Variety is not the spice of life for people with autism spectrum disorders: frequency ratings of central, variable and inappropriate aspects of common real-life events.
Autistic clients often treat flexible details as unbreakable rules, so directly teach and reinforce which parts of a routine can vary.
01Research in Context
What this study did
Loth et al. (2010) asked boys with and without autism to rate everyday events.
They used short stories about things like going to a restaurant.
Kids marked which parts always happen, which might change, and which would be weird.
What they found
The autism group was less accurate at spotting the changeable parts.
They often treated flexible details as fixed rules.
Poor scores linked to weaker theory-of-mind and stronger autism traits.
How this fits with other research
Reed et al. (2013) saw the same rigidity in low-functioning kids during a card-sort switch.
DeCarlo (1985) found autistic preschoolers were less bothered by shifting visual cues, an early hint that variable input is processed differently.
Dugdale et al. (2000) and Galizio et al. (2020) later showed you can teach autistic learners to choose or produce variety when reinforcement is clear, proving the rigidity is changeable.
Together the picture is: difficulty noticing negotiable details drives repetitive behavior, but ABA can teach flexible responding.
Why it matters
Your high-functioning client may argue "we must sit here" because he truly thinks the seat is a fixed rule, not a detail that can vary.

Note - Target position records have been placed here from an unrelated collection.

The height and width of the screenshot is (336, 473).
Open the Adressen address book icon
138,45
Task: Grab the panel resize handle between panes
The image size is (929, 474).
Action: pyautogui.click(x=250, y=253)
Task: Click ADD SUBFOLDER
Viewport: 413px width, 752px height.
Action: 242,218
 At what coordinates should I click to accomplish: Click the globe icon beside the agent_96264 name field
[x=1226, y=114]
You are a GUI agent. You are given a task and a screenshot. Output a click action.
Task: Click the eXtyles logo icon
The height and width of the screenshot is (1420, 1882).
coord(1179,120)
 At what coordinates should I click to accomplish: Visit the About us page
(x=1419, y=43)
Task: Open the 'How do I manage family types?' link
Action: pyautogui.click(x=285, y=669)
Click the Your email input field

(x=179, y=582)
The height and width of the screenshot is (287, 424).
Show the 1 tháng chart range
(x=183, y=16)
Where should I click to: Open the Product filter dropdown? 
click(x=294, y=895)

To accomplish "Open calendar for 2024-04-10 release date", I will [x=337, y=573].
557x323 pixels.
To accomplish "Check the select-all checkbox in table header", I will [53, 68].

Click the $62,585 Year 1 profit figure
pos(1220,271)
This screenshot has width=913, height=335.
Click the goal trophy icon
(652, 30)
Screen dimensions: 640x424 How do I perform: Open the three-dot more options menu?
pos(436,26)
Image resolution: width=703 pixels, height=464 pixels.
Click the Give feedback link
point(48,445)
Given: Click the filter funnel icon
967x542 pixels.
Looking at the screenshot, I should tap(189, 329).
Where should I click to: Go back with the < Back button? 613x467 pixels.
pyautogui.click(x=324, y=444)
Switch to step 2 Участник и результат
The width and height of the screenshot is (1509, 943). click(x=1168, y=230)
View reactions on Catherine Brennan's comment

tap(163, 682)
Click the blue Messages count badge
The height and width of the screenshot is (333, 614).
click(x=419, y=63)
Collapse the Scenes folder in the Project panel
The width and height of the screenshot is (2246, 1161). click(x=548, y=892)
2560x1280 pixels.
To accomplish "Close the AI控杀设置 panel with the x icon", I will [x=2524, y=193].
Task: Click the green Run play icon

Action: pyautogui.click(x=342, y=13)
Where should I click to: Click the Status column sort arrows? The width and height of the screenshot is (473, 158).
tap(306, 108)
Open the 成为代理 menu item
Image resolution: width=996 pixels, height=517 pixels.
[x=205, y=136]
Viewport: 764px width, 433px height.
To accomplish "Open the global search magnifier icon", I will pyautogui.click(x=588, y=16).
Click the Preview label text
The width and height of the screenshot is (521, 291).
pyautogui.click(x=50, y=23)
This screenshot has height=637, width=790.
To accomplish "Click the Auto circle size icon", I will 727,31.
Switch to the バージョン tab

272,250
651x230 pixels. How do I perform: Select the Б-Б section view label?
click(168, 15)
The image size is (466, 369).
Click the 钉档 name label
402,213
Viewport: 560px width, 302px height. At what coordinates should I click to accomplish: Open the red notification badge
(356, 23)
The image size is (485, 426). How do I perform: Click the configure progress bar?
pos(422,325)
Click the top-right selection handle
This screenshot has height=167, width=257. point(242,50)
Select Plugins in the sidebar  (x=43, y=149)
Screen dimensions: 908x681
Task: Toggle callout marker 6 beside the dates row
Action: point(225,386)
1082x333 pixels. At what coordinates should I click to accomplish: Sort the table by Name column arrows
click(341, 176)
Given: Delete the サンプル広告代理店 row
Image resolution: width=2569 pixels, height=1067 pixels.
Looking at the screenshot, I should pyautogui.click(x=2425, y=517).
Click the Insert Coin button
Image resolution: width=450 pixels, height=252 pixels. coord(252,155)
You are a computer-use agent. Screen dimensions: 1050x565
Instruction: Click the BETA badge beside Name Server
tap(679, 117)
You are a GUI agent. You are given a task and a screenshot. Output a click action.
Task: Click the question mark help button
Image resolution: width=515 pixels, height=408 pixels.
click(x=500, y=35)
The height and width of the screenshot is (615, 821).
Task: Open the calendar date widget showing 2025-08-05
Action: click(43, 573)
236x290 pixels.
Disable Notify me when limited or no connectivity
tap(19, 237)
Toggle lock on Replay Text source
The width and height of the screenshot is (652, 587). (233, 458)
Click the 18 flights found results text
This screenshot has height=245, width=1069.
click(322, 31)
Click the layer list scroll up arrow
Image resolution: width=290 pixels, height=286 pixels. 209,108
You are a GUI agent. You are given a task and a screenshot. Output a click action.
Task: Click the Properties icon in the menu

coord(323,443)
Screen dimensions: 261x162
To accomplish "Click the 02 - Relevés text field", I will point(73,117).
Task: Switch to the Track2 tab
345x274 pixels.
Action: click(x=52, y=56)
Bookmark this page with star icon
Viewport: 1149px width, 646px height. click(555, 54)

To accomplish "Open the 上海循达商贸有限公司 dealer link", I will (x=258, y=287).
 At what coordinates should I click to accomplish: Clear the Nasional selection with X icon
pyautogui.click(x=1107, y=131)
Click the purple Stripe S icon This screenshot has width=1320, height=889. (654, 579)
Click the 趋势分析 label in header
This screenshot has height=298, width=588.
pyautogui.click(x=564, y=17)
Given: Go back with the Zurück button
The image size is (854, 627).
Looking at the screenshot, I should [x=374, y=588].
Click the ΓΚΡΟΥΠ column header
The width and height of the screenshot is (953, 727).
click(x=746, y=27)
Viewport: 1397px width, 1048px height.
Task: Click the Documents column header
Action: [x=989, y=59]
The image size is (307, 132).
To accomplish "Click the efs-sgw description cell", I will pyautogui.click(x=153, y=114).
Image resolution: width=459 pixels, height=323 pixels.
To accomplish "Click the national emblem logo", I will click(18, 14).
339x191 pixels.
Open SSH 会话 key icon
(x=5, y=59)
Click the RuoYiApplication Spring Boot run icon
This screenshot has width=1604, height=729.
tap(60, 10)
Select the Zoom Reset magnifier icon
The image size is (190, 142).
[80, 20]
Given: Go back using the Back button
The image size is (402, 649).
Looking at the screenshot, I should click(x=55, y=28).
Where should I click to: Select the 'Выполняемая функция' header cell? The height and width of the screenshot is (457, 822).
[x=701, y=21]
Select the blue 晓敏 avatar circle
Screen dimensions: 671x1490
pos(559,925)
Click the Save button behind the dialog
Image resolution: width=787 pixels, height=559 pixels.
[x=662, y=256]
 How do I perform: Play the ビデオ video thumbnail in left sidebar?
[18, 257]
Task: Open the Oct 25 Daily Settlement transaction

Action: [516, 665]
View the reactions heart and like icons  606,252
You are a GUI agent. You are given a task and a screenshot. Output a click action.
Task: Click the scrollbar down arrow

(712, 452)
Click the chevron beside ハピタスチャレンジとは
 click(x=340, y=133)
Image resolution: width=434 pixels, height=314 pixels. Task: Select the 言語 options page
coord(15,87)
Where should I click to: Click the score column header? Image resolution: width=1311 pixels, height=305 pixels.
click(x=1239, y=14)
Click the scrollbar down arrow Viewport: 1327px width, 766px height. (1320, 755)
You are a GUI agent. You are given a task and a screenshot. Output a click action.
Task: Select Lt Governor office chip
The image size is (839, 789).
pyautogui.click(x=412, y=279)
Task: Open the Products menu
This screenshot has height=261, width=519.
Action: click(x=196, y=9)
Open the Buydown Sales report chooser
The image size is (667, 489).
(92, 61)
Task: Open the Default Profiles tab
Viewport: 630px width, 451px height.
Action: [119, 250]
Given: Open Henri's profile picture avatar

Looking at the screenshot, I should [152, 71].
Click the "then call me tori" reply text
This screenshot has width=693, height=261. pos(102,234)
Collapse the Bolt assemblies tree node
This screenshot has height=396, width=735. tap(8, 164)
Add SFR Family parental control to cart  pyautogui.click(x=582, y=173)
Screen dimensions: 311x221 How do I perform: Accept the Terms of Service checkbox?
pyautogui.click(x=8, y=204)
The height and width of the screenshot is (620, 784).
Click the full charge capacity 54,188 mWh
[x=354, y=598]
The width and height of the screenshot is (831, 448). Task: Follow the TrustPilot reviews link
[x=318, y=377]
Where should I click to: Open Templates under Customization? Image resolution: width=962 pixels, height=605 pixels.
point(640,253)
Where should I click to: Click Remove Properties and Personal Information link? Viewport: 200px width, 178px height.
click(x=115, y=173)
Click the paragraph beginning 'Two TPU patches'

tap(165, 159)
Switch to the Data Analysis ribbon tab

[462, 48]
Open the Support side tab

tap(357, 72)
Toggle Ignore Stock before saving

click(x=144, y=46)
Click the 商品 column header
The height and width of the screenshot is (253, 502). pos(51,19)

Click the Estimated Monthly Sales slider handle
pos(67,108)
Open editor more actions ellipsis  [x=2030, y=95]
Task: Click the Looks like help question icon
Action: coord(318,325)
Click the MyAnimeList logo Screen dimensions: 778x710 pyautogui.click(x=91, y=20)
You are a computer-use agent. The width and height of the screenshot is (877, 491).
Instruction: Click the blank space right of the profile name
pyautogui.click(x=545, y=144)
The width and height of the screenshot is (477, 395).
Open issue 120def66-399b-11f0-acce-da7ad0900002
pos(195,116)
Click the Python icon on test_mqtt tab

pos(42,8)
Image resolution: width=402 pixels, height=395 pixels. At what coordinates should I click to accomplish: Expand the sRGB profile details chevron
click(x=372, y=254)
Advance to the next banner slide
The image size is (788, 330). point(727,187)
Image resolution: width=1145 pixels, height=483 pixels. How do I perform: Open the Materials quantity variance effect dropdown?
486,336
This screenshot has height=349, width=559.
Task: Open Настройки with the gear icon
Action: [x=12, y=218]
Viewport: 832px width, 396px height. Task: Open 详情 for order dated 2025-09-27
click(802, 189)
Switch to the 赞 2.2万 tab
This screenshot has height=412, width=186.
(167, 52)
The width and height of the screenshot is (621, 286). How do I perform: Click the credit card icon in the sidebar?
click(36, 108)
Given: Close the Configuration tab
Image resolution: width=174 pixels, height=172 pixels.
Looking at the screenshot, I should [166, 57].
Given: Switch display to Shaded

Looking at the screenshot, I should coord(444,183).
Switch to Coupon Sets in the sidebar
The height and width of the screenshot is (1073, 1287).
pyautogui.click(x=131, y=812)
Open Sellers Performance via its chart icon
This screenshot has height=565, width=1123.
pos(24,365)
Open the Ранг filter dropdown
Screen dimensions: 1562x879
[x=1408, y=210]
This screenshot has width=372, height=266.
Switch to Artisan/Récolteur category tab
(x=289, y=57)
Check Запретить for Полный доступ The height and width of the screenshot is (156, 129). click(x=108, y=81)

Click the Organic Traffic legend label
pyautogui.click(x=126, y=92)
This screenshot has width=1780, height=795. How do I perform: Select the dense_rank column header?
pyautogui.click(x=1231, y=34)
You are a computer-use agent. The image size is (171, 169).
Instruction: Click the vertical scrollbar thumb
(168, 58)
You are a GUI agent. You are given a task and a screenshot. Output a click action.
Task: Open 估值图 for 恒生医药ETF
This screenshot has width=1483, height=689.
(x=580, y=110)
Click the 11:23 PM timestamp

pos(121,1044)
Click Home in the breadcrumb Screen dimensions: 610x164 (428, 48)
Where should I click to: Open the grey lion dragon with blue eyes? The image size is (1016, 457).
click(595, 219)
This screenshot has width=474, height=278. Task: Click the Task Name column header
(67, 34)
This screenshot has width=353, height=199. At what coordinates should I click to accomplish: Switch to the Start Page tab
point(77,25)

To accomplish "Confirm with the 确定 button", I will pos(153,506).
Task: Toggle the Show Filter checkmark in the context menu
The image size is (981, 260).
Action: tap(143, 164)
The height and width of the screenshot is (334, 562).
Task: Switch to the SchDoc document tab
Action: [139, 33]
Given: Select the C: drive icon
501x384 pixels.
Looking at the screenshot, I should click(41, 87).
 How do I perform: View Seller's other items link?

Start by explicitly labeling which parts of a routine are "same" and which can "change.
Use lag schedules and multiple-exemplar training to reinforce those variable choices, turning abstract flexibility into concrete responses you can reinforce.
Want CEUs on This Topic?
The ABA Clubhouse has 60+ free CEUs — live every Wednesday. Ethics, supervision & clinical topics.
Join Free →Write a two-column visual: left side "Always Same," right side "Can Change," and review it before each new activity.
02At a glance
03Original abstract
This study used a novel rating task to investigate whether high-functioning individuals with autism spectrum disorder (ASD) have difficulties distinguishing essential from variable aspects of familiar events. Participants read stories about everyday events and judged how often central, variable, and inappropriate event-components normally occur in this type of situation. The ASD boys made significantly more errors than the typically developing boys in rating the occurrences of variable aspects. In both groups, ratings of variable aspects were age-related, but in the ASD boys, they were also related to theory of mind and weak coherence test scores, and to severity of autistic symptoms. Implications for the understanding of some repetitive behaviours, such as the tendency to adhere to inflexible routines, are discussed.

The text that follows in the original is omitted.